IntroSort is recursive, and we now inline it into itself. Not yet clear why this hurts performance.

PGO data thinks the recursion is pretty frequent:

   call site count 75664 callee entry count 78504 scale 0.9638235

That kind of likelihood would normally suggest fairly deep recursion, like 1/(1-0.96...) $\approx$ 30 levels deep, so one level of inlining should cut that depth in half and actually seems plausible. But evidently it has other bad effects. Let me see if I can dig them out.

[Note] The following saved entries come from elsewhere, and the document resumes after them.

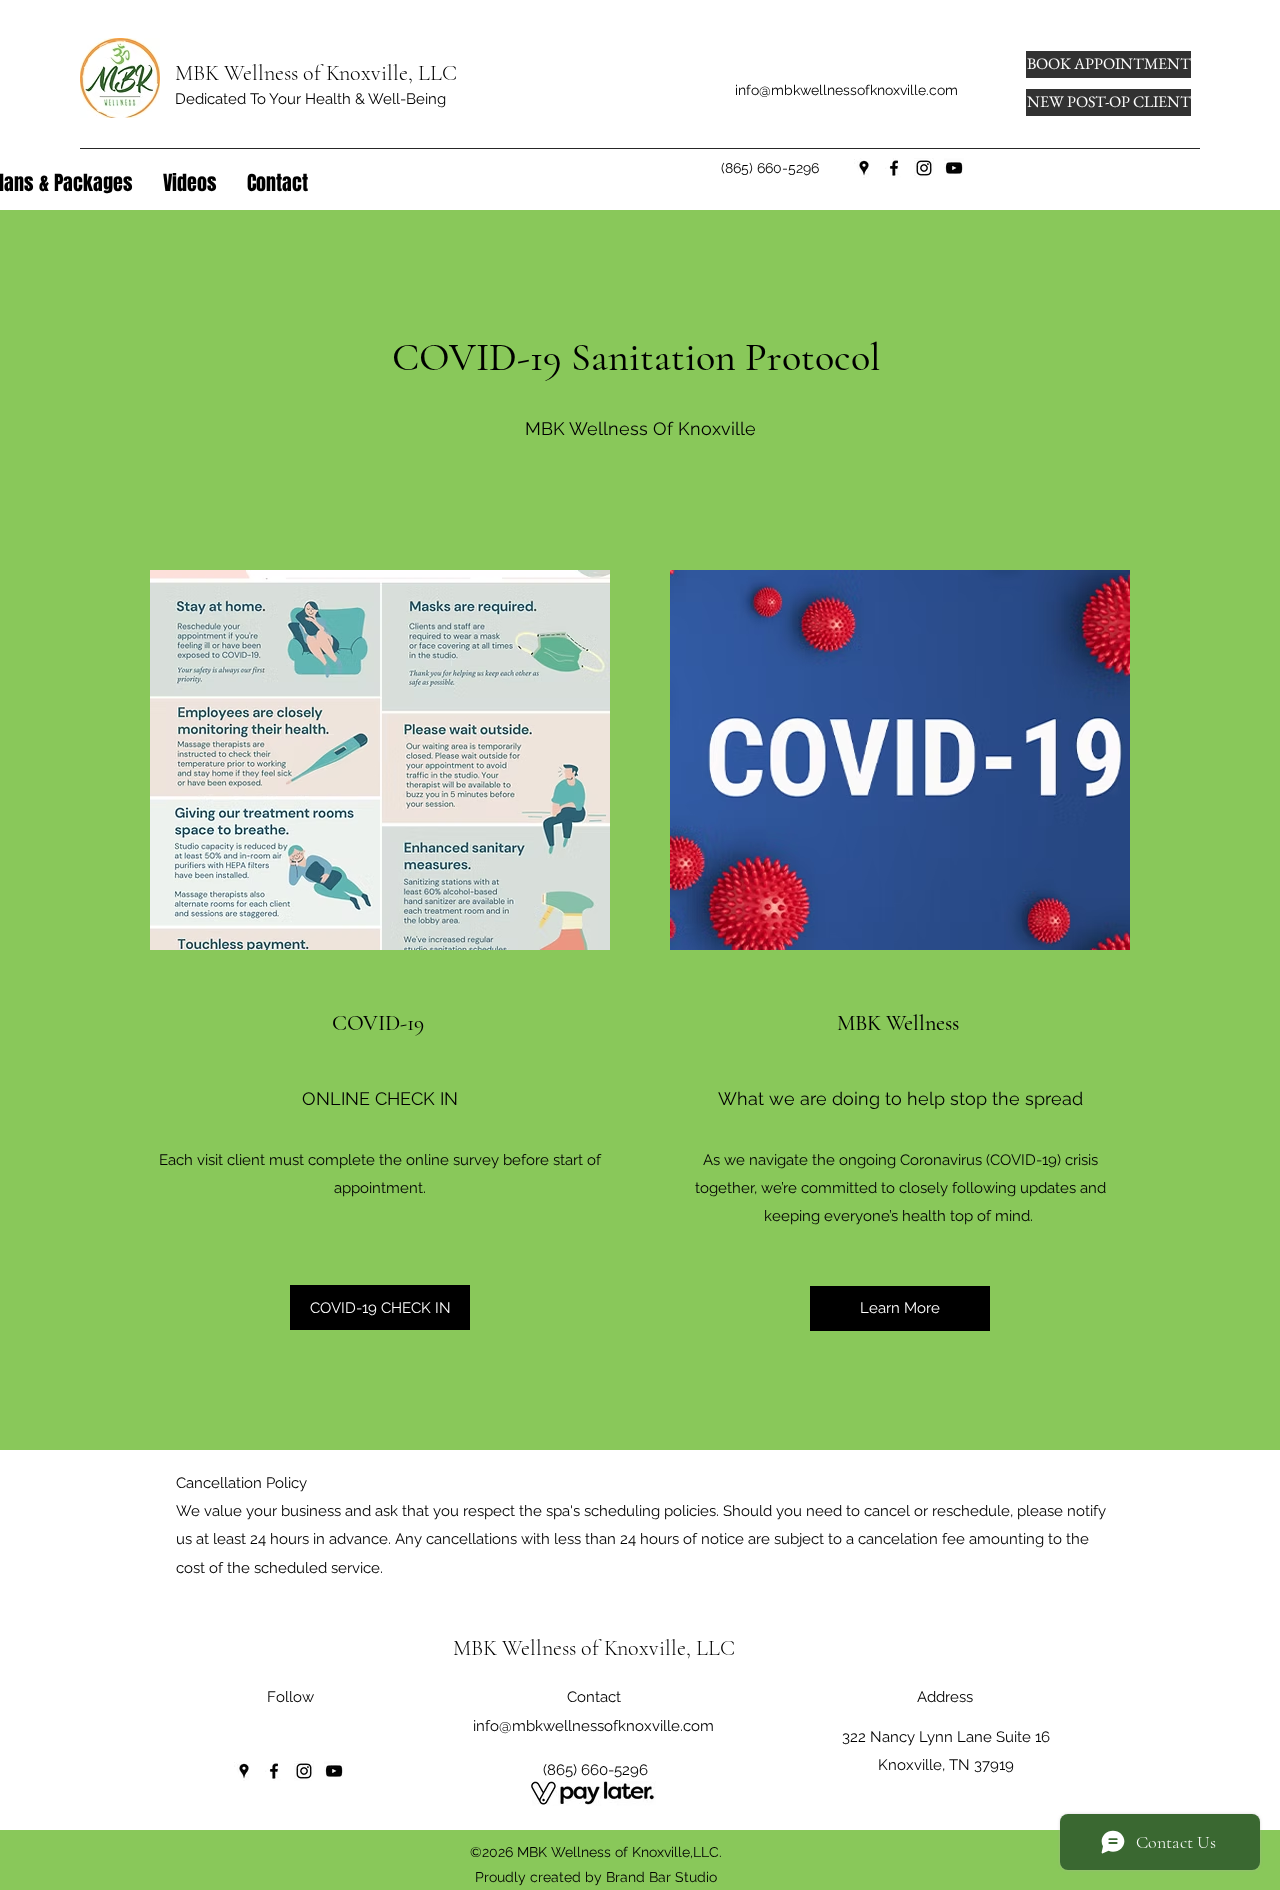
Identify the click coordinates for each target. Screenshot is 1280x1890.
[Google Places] (864, 168)
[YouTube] (954, 168)
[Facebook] (894, 168)
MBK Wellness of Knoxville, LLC (316, 73)
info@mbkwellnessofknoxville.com (846, 90)
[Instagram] (924, 168)
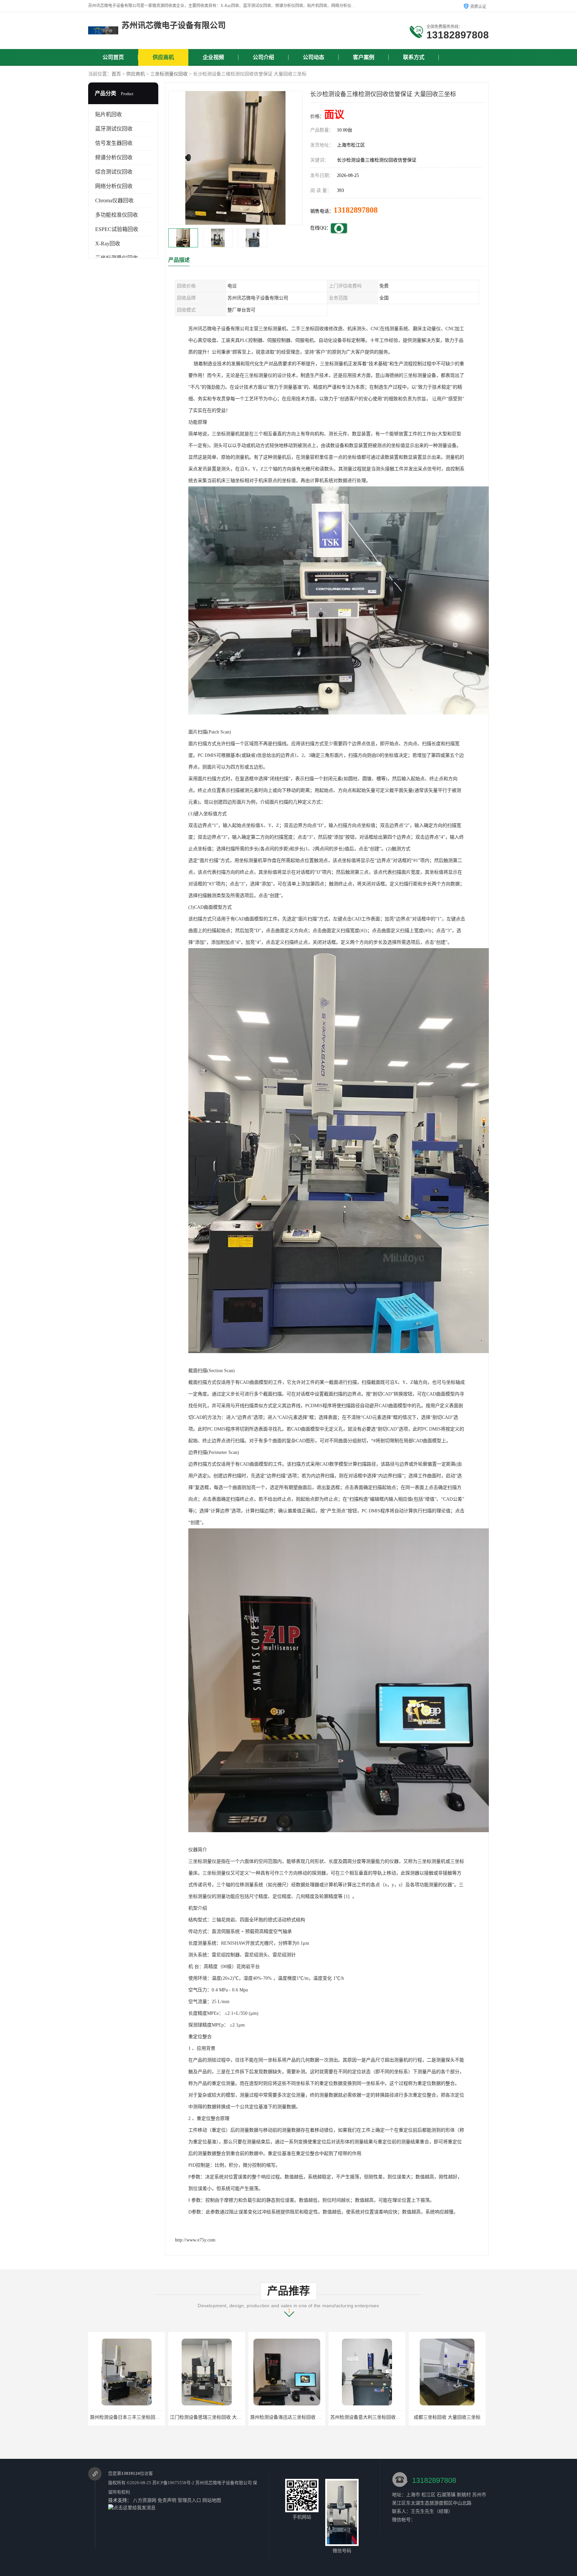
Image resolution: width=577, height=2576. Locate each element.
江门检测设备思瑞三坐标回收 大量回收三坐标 (137, 2417)
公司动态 (313, 57)
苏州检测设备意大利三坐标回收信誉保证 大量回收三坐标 (309, 2417)
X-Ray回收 (107, 243)
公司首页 (113, 57)
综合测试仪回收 (114, 172)
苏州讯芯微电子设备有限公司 (223, 2482)
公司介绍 (263, 57)
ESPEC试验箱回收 (116, 229)
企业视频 (213, 57)
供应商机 (163, 57)
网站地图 (211, 2500)
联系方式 (413, 57)
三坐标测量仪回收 (169, 73)
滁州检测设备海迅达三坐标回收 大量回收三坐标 (219, 2417)
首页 (116, 73)
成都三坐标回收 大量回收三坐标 (367, 2417)
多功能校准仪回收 (116, 215)
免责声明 (167, 2500)
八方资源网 (144, 2500)
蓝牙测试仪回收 (114, 129)
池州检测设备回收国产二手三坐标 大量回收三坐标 (462, 2417)
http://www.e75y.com (195, 2239)
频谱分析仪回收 (114, 157)
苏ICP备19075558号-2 (173, 2482)
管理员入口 (189, 2500)
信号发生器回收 (114, 143)
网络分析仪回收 (114, 186)
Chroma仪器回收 (114, 200)
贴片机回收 (108, 114)
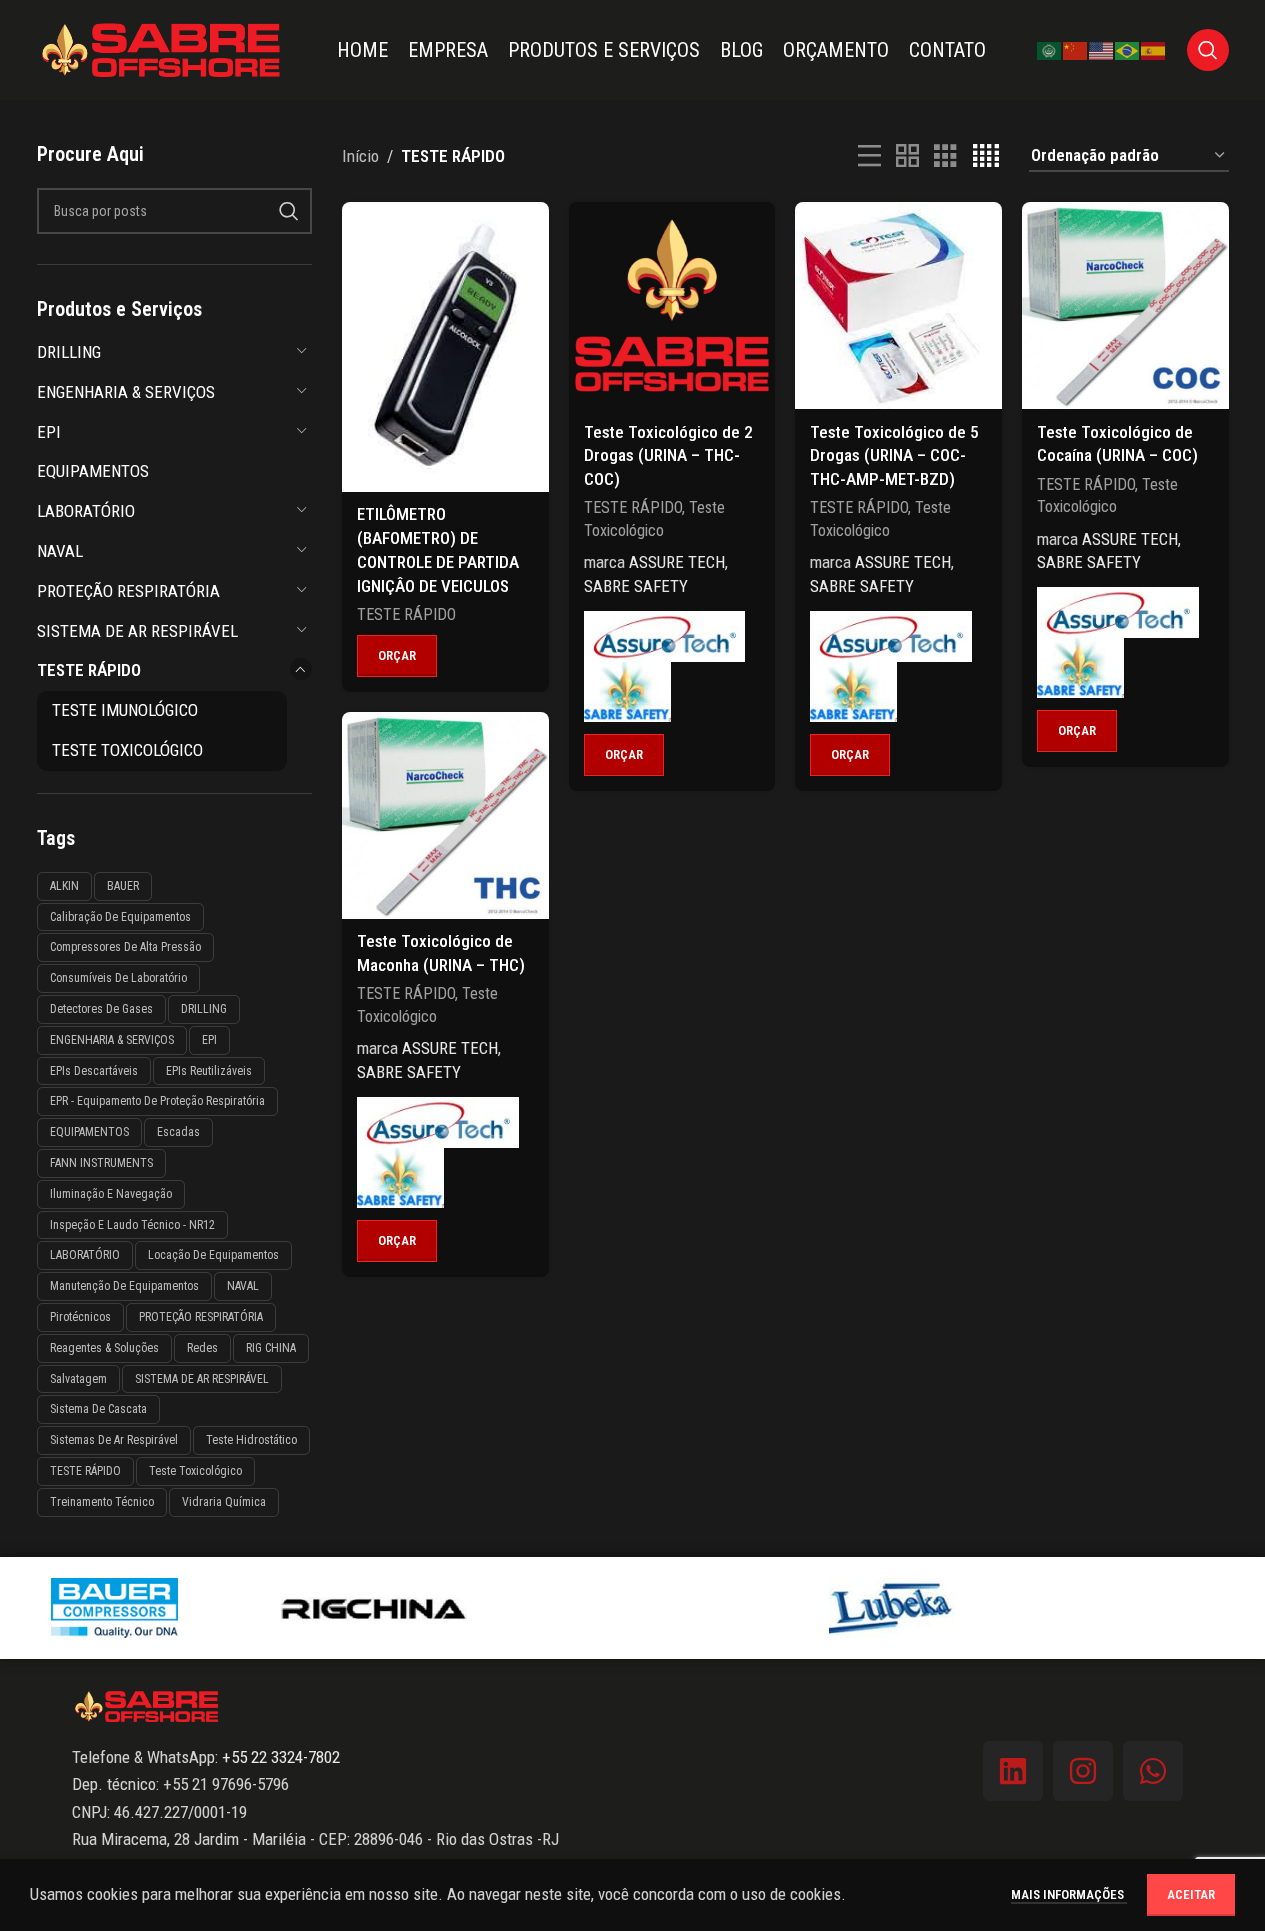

AndyAyersMS commented 1 year ago

Seems like we should just block inlining of IntroSort, there isn't any simplification that can happen with inlining, and despite the apparently high recursion likelihood, the call overhead here is not a dominating factor.

AndyAyersMS commented 1 year ago

If we block inlining of IntroSort

Method Job Toolchain Size Mean Error StdDev Median Min Max Ratio RatioSD Allocated Alloc Ratio
Array Job-GINFRD Pre-89106 512 4.969 us 0.5558 us 0.6177 us 4.640 us 4.253 us 6.081 us 1.00 0.00 - NA
Array Job-LXATAE Post-89106 512 5.224 us 0.6870 us 0.7911 us 4.966 us 4.235 us 6.730 us 1.07 0.24 - NA
Array Job-LWDPQF Noinline 512 4.667 us 0.6068 us 0.6745 us 4.440 us 3.856 us 6.299 us 0.96 0.21 - NA

Note times are highly variable from run to run (per lab data above you can see the inherent ~20% noise level) but based on a number of runs this seems to be a decent option.